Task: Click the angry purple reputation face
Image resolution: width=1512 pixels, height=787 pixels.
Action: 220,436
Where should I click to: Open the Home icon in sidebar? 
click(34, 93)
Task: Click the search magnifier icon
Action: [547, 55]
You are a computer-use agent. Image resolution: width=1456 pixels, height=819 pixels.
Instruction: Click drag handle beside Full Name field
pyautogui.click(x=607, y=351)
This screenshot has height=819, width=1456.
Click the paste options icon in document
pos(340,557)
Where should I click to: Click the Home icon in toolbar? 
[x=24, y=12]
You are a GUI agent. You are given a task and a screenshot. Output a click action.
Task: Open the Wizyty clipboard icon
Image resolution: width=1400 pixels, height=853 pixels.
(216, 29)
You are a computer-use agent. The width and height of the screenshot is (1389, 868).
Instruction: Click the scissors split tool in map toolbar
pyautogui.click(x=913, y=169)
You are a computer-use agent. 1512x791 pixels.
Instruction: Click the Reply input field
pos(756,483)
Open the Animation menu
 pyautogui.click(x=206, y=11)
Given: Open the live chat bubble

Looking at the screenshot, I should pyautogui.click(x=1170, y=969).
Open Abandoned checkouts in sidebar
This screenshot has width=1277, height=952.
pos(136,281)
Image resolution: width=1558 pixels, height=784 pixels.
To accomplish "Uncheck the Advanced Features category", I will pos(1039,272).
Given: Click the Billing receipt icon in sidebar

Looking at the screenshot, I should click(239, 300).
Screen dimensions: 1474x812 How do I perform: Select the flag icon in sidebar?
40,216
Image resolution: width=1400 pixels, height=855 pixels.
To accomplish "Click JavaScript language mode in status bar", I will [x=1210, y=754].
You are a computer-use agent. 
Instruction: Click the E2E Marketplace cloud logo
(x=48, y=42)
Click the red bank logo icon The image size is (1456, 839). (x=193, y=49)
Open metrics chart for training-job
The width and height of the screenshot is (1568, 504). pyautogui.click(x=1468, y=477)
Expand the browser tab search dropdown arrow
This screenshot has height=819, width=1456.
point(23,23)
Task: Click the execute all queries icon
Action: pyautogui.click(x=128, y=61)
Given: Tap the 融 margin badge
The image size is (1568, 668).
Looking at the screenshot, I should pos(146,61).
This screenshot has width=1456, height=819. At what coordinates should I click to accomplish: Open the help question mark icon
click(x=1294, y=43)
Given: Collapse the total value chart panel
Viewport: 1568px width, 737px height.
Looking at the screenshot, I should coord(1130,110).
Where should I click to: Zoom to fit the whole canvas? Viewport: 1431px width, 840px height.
================================
▶ [What needs to be done]
Within the records above, the line carrying "Viewport: 1568px width, 737px height." starts the range and the last line ends it. Set down that range exactly.

▶ [Written solution]
Viewport: 1568px width, 737px height.
Looking at the screenshot, I should coord(1130,110).
Where should I click to: Zoom to fit the whole canvas? Viewport: 1431px width, 840px height.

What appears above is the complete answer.